= Edward Sharpham =

16th/17th-century English playwright and pamphleteer

Edward Sharpham (baptised 1576 – 1608) was an English playwright and pamphleteer.

==Life==
He was baptised on 22 July 1576, the third son of Richard Sharpham of Colehanger, a manor in the parish of East Allington. His father having died when Sharpham was five his mother married Alexander Hext, with whom she had three children. Having been widowed a second time in 1588, she subsequently married Charles Barnaby of Clement's Inn.

Sharpham probably attended grammar school in Devon, possibly William Kemp's school in Plymouth. He was admitted to the Middle Temple on 9 October 1594.

In 1592 Sharpham's mother began a lawsuit against a Thomas Fortescue, alleging he had murdered her first husband by poison and also used witchcraft to make her fall in love with him. Four years later Sharpham himself also sued Fortescue and another man, William Bastard, on a charge of having tampered with evidence relating to his mother's suit. He remained associated with the Middle Temple.

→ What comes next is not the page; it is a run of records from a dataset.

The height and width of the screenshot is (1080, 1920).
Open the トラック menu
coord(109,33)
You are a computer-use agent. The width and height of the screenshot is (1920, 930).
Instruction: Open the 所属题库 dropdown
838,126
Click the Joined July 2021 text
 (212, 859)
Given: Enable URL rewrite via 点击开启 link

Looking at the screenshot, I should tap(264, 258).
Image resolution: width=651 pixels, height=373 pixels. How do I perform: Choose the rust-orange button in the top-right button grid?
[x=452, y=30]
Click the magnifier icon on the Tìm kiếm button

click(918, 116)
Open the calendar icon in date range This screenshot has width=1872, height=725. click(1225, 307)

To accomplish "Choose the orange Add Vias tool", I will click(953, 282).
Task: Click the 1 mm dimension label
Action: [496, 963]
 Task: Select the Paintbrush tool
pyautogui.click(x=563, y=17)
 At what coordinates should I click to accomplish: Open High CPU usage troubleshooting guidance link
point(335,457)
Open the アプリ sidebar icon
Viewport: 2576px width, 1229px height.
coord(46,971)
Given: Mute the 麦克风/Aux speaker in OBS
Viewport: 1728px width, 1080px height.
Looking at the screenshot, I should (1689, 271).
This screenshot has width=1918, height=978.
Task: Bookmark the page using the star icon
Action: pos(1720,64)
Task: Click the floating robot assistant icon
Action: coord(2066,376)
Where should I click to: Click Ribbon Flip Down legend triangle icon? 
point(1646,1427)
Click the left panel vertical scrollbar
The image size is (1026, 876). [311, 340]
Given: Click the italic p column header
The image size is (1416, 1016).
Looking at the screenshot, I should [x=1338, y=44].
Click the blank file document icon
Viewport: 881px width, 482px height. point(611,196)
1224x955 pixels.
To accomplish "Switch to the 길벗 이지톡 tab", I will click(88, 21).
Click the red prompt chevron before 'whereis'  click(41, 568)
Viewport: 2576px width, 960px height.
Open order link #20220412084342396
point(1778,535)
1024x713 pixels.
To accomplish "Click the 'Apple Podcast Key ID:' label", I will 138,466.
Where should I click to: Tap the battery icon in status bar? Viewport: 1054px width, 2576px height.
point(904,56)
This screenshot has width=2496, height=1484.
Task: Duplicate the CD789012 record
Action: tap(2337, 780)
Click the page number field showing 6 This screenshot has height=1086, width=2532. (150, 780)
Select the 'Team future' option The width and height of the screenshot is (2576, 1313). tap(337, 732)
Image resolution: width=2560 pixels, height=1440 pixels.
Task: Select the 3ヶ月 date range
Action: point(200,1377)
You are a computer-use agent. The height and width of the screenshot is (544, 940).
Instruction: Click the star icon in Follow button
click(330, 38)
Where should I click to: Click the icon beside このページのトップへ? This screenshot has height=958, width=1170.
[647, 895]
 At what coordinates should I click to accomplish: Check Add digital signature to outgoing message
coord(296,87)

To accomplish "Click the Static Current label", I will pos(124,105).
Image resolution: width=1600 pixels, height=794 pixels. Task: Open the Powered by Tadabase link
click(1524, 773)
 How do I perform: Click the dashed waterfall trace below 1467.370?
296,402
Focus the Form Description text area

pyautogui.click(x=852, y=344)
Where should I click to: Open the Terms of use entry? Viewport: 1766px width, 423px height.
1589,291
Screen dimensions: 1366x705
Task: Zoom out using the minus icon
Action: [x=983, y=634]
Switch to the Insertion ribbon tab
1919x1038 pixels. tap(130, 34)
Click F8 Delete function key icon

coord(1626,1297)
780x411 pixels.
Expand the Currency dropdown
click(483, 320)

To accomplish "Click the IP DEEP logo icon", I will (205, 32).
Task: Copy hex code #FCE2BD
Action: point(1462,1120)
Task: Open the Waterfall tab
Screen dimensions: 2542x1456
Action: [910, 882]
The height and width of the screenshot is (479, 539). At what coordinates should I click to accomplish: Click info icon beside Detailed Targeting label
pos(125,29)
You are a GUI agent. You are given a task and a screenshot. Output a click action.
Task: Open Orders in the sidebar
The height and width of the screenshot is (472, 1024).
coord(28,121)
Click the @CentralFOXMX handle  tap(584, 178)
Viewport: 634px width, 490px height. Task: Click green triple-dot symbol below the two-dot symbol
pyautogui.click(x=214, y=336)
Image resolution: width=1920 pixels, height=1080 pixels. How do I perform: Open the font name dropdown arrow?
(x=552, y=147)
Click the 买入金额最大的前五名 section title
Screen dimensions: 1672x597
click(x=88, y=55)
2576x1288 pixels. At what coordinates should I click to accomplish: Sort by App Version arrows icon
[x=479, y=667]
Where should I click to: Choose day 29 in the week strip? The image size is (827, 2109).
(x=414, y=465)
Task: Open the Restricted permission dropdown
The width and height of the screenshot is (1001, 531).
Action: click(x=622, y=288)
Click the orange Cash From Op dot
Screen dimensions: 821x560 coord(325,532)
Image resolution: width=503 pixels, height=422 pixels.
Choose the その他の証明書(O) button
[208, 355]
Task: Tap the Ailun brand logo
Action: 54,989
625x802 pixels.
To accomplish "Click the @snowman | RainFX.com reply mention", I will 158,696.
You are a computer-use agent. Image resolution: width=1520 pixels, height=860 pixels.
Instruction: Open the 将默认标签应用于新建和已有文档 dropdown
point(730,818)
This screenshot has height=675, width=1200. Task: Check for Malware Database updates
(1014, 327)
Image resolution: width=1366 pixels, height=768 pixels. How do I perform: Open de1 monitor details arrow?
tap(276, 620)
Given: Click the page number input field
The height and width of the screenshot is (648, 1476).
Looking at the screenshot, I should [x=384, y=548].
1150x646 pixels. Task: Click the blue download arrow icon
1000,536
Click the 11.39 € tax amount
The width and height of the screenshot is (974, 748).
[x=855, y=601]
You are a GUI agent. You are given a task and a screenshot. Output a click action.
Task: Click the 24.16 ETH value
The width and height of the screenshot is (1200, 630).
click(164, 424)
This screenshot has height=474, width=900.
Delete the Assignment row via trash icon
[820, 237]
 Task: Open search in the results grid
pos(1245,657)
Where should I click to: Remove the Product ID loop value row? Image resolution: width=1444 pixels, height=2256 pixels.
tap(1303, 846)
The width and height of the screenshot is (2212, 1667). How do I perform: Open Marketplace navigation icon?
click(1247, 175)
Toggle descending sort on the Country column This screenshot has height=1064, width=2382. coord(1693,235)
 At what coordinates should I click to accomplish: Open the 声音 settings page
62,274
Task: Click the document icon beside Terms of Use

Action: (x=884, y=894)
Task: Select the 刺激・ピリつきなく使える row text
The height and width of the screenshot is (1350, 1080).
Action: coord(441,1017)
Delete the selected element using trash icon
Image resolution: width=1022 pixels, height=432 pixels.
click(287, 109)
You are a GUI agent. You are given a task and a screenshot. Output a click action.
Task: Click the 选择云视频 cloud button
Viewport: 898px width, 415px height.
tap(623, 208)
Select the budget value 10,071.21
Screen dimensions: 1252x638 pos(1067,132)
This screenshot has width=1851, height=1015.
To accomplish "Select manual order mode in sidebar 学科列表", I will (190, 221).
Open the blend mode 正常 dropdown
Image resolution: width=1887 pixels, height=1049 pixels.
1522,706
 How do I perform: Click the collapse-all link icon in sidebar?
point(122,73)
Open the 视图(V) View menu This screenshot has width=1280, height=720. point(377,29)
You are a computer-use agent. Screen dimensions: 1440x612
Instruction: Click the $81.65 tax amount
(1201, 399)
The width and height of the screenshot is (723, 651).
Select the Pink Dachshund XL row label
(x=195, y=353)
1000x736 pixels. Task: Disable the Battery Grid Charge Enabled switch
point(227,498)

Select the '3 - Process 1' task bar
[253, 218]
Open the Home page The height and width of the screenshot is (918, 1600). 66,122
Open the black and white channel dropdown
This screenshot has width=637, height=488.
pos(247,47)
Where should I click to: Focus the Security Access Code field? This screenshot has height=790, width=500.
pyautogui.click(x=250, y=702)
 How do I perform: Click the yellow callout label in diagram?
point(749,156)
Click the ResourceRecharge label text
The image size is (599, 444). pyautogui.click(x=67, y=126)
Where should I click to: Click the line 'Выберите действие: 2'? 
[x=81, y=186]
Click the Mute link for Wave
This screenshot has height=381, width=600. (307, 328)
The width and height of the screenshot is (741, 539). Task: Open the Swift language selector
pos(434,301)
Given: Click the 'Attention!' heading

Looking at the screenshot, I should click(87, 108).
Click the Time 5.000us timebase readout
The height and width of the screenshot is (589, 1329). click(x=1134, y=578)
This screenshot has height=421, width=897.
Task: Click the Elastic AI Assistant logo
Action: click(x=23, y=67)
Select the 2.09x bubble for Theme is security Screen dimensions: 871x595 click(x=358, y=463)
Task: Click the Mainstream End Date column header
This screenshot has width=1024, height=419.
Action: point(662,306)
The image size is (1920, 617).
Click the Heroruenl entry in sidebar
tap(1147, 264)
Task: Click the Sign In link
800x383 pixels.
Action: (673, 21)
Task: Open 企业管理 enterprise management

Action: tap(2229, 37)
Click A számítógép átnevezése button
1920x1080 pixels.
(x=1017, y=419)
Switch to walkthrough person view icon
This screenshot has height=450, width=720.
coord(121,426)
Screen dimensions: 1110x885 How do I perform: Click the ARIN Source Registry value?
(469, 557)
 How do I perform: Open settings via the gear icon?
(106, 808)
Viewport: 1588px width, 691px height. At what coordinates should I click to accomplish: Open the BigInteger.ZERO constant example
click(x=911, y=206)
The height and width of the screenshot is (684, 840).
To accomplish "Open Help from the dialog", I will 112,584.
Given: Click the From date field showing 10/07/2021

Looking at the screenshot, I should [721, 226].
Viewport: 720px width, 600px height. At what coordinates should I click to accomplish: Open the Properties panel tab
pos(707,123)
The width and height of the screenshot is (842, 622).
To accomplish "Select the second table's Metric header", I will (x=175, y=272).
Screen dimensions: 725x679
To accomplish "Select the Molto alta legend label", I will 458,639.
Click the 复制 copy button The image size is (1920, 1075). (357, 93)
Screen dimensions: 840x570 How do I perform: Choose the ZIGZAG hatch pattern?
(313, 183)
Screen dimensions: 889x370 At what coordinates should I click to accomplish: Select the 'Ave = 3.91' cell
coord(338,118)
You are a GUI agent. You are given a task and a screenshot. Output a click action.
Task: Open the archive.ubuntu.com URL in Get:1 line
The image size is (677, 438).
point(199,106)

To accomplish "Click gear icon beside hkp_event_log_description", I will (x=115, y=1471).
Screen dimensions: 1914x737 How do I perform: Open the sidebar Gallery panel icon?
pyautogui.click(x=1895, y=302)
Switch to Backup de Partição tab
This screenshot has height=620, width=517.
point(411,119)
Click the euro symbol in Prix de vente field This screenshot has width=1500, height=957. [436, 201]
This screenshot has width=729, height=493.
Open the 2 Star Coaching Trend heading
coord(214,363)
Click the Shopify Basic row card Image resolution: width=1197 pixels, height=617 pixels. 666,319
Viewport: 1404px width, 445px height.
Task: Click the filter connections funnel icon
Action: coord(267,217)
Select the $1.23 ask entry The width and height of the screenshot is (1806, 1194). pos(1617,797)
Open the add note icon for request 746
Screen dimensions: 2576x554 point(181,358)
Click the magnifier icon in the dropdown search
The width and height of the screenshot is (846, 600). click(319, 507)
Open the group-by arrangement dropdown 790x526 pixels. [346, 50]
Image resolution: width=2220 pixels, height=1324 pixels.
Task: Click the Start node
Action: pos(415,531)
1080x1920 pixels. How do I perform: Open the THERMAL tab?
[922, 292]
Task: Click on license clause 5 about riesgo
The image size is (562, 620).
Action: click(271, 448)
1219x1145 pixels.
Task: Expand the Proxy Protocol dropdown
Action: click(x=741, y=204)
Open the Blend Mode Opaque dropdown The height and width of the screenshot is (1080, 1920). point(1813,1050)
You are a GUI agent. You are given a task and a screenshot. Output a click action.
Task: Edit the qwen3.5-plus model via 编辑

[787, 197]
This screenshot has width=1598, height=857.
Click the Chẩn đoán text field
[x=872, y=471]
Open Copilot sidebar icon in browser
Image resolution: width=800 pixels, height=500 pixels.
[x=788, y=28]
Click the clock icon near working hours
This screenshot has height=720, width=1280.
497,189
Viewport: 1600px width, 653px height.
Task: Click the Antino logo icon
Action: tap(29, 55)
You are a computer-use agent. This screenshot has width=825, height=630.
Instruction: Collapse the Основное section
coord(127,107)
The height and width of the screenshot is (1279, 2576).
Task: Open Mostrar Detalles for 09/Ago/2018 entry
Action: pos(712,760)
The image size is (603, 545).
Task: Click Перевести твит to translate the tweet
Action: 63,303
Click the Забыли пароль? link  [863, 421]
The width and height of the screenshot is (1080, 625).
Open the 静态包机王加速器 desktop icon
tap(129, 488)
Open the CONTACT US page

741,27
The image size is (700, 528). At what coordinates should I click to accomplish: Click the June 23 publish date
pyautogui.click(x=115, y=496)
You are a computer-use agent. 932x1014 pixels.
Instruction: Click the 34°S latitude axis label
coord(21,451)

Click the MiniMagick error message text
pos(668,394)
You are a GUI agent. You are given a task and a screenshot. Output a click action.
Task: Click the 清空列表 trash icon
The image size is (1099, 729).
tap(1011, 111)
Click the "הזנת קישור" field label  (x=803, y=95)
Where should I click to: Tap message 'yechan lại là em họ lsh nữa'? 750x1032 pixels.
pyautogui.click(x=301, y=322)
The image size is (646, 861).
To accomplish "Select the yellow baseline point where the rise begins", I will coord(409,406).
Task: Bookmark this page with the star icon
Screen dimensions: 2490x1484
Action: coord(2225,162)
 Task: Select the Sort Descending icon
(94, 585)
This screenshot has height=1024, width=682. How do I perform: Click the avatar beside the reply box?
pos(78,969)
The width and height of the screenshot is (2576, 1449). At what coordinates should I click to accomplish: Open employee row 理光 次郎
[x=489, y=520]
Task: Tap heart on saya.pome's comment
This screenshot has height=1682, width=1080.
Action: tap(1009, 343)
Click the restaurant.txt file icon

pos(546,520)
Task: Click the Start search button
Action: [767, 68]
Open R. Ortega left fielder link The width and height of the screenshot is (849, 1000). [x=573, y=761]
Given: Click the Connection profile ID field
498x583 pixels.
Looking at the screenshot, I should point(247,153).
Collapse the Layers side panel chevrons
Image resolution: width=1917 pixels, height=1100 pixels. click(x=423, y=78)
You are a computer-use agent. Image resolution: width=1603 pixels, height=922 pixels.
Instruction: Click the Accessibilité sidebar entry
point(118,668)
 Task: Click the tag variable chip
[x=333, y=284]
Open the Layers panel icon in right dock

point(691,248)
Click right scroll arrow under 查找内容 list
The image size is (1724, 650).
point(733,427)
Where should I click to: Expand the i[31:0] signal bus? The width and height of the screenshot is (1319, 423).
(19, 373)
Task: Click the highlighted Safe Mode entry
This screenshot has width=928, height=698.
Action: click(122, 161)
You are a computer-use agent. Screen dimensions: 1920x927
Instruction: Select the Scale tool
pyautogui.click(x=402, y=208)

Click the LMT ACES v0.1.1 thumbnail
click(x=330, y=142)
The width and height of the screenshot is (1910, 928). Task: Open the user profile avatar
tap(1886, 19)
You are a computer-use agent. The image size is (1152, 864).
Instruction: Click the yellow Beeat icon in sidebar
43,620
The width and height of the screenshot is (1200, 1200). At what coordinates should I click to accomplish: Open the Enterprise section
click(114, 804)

On 22 April 1608, aged 31, Sharpham made his will. He died the next day, and was buried in St. Margaret's, Westminster.

==Works==
Sharpham is believed to have been the 'E.S.' who in 1597 wrote The Discoverie of the Knights of the Poste, a pamphlet of the "conycatching" genre detailing the tricks of conmen active on the road between London and Exeter. He may also be the 'E.S.' who contributed a commendatory poem to the publication of Ben Jonson's Volpone (1607), although Jonson later described Sharpham as a "rogue".

His first known play, The Fleire, was written for one of the popular boys' theatre companies, the Children of the Blackfriars. Composition date is some time between late 1605 and the play's appearance in the Stationers Register on 13 May 1606. Cynical in tone, The Fleire is a court-oriented satire similar to Marston's The Malcontent and The Fawne. The play's popularity, at least as text, is shown by its being reprinted three times.

Cupid's Whirligig was Sharpham's second and last play, produced early in 1607 and printed later the same year with a dedication to fellow Devonian and author Robert Hayman. Again, it satirises court life in a general way, though it has been speculated that the character Nucome, carefully described as 'Welsh', may actually be a veiled attack on the king's Scottish favourite Robert Carr. This play too was eventually reprinted three times.